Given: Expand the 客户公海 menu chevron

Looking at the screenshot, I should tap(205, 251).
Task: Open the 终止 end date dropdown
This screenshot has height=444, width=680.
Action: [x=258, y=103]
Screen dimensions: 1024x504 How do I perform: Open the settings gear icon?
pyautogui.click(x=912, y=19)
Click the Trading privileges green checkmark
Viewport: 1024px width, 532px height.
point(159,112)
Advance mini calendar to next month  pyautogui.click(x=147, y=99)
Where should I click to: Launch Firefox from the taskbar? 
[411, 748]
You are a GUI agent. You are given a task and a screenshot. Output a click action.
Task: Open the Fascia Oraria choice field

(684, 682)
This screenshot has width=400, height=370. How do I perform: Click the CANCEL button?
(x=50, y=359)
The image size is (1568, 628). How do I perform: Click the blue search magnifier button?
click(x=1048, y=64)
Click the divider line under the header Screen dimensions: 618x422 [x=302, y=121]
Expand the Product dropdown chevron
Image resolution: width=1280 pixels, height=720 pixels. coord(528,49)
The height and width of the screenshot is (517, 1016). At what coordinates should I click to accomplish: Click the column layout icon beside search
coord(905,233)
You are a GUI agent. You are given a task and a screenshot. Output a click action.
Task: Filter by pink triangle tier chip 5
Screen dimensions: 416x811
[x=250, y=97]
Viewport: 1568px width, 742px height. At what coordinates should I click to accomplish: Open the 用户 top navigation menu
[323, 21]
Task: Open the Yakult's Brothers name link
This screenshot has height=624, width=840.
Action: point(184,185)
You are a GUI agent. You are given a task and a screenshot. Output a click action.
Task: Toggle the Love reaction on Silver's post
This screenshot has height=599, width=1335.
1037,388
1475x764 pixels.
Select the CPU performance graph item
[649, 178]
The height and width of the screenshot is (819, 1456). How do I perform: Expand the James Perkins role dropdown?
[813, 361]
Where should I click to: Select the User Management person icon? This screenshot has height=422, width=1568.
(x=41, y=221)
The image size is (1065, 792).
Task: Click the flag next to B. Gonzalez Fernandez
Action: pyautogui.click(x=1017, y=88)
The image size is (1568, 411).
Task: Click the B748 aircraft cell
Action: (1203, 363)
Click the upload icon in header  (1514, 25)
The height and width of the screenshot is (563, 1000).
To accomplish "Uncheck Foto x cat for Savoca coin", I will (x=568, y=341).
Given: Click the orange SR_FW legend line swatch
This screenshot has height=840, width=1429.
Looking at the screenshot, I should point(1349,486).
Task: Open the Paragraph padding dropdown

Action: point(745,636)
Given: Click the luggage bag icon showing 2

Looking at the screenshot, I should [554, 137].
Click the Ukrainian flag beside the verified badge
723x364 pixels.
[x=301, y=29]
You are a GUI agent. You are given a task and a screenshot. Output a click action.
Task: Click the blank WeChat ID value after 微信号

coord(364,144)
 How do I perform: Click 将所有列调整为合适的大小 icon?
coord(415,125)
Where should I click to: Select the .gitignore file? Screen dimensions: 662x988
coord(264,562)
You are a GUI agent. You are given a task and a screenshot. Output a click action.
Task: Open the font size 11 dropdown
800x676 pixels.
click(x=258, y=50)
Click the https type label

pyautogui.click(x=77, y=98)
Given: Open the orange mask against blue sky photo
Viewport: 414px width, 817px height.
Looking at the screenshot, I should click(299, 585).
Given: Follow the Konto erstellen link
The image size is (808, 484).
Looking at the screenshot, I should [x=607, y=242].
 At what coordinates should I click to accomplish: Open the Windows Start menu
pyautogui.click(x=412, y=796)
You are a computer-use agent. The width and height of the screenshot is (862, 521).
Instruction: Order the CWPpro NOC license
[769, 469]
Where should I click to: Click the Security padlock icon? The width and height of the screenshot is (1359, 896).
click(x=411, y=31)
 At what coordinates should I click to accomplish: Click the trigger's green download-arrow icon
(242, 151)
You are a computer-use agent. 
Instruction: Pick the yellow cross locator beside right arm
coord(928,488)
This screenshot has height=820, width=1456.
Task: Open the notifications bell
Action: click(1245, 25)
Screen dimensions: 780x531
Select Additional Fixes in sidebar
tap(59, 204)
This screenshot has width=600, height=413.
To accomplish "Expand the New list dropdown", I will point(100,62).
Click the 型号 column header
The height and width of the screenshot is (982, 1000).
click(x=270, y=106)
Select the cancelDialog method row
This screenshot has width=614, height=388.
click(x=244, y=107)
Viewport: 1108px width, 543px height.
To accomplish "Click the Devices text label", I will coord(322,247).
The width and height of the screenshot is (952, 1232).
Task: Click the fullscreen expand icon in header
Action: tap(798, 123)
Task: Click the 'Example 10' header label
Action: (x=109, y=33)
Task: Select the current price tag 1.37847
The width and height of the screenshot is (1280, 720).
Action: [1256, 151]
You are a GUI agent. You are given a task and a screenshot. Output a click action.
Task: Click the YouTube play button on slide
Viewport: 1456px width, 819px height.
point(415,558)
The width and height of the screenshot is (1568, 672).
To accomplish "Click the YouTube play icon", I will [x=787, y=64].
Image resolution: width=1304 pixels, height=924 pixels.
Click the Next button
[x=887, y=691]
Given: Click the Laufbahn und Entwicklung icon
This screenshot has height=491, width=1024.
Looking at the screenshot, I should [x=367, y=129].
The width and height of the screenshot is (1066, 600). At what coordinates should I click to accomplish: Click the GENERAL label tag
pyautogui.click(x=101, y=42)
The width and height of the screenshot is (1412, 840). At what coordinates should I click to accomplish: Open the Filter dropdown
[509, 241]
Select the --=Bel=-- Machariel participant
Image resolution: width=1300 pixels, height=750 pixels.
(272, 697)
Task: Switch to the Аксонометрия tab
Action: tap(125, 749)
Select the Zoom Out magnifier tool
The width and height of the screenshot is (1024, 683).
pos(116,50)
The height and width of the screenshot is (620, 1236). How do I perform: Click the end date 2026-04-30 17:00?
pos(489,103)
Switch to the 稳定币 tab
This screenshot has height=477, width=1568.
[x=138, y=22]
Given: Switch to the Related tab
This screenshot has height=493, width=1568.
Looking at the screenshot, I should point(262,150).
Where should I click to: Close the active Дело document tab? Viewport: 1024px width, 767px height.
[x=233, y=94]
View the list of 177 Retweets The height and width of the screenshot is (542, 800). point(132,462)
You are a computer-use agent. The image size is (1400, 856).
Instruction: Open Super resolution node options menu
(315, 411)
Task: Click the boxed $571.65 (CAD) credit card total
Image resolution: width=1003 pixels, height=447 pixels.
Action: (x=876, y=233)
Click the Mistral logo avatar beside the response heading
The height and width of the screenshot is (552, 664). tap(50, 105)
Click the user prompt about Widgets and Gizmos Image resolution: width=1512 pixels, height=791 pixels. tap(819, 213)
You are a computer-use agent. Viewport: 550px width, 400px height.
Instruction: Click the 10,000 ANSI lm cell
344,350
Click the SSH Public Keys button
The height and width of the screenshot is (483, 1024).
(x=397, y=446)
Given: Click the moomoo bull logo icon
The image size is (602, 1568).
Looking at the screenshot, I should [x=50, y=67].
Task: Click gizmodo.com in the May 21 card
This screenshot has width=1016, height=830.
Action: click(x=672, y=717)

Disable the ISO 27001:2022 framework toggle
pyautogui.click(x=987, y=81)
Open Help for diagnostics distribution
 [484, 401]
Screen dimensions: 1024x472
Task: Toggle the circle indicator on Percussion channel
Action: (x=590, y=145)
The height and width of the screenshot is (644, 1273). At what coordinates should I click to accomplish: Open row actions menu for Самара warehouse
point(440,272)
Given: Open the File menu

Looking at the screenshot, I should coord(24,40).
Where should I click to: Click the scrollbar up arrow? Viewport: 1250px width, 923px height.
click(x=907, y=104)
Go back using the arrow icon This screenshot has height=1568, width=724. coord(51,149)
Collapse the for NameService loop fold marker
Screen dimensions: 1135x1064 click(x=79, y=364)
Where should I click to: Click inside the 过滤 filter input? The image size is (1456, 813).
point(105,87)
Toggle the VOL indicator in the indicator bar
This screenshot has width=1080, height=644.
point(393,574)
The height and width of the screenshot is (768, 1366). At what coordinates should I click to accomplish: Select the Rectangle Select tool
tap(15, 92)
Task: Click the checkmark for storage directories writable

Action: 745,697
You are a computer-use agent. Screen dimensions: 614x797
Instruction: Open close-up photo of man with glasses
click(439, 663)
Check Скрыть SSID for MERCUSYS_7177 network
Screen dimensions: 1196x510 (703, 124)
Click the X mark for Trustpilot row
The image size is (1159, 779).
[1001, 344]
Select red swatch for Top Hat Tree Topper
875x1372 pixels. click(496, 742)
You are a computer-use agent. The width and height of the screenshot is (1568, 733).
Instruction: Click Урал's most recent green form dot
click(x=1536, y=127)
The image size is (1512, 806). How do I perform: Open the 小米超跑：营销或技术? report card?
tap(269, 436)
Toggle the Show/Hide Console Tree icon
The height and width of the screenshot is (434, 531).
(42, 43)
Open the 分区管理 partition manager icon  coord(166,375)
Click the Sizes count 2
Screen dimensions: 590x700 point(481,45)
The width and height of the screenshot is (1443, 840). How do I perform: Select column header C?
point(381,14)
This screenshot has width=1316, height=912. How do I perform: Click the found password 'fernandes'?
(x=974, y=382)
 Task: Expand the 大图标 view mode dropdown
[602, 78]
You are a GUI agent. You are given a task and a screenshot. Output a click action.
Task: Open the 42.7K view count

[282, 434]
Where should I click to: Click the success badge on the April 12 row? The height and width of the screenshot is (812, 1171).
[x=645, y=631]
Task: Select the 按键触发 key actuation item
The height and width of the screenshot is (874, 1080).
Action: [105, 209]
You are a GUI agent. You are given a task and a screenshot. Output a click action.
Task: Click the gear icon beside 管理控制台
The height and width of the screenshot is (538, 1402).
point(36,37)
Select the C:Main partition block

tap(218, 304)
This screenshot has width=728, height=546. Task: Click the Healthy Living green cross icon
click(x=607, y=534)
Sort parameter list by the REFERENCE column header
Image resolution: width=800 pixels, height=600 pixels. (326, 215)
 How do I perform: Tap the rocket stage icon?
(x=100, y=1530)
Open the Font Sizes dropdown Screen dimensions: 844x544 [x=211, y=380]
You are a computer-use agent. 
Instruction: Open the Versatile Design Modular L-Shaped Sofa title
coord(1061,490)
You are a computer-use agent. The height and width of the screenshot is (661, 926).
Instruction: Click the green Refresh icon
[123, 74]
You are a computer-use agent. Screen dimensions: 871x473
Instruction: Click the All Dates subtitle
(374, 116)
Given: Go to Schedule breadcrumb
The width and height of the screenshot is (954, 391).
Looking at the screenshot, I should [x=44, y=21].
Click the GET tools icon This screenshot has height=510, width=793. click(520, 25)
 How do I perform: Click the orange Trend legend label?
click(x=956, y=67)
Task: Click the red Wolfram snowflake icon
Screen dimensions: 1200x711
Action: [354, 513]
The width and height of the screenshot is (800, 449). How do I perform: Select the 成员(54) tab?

Work order: Taking the entries above, print exactly the lines starting at the line with "Instruction: Open close-up" and ending at the line with "is (1568, 733).", both included.

Reply to the task:
Instruction: Open close-up photo of man with glasses
click(439, 663)
Check Скрыть SSID for MERCUSYS_7177 network
Screen dimensions: 1196x510 (703, 124)
Click the X mark for Trustpilot row
The image size is (1159, 779).
[1001, 344]
Select red swatch for Top Hat Tree Topper
875x1372 pixels. click(496, 742)
You are a computer-use agent. The width and height of the screenshot is (1568, 733).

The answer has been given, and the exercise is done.